YOUR OBJECTIVE => Return the entries that follow exactly, with no images.

Collected data entries =>
════
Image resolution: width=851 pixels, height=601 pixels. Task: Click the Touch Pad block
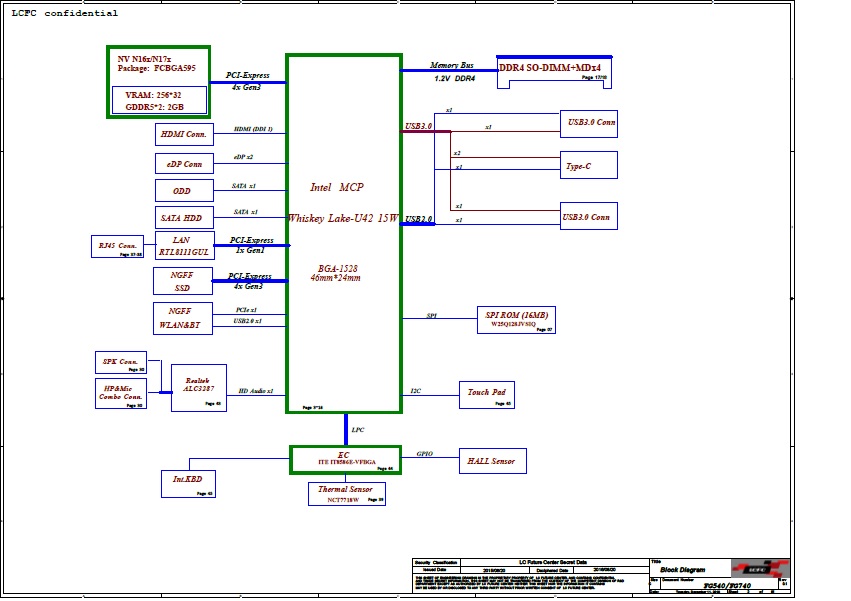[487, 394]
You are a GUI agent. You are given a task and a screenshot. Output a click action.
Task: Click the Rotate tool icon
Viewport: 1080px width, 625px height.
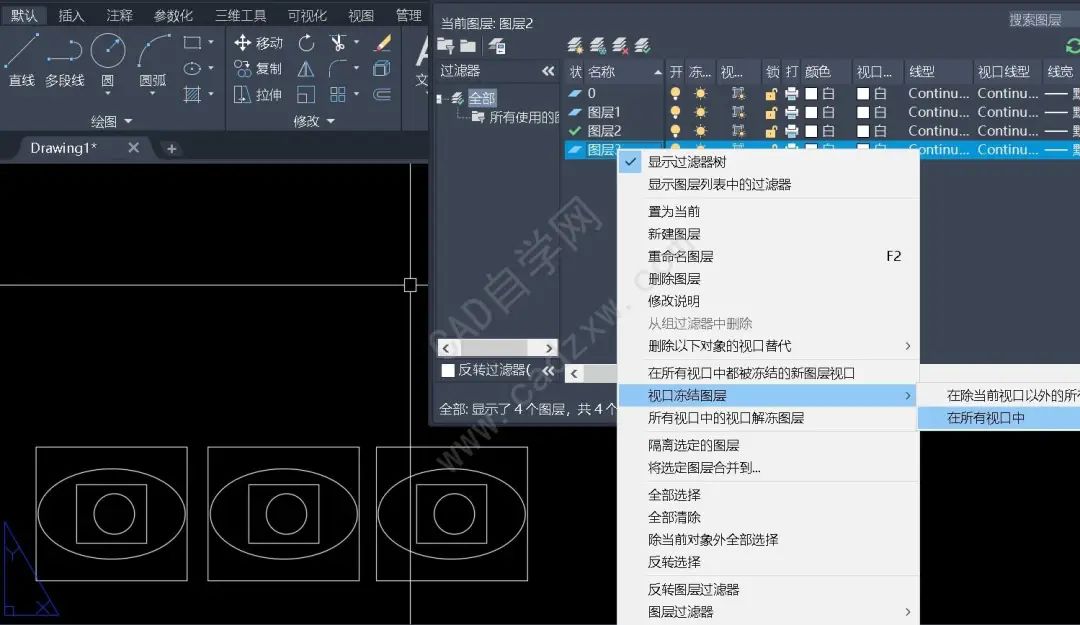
════
THE COMPLETED TASK =>
Image resolution: width=851 pixels, height=601 pixels. Task: Click the Touch Pad block
[487, 394]
You are a GUI agent. You are given a task and a screenshot. Output a click action.
Task: Click the Rotate tool icon
Viewport: 1080px width, 625px height.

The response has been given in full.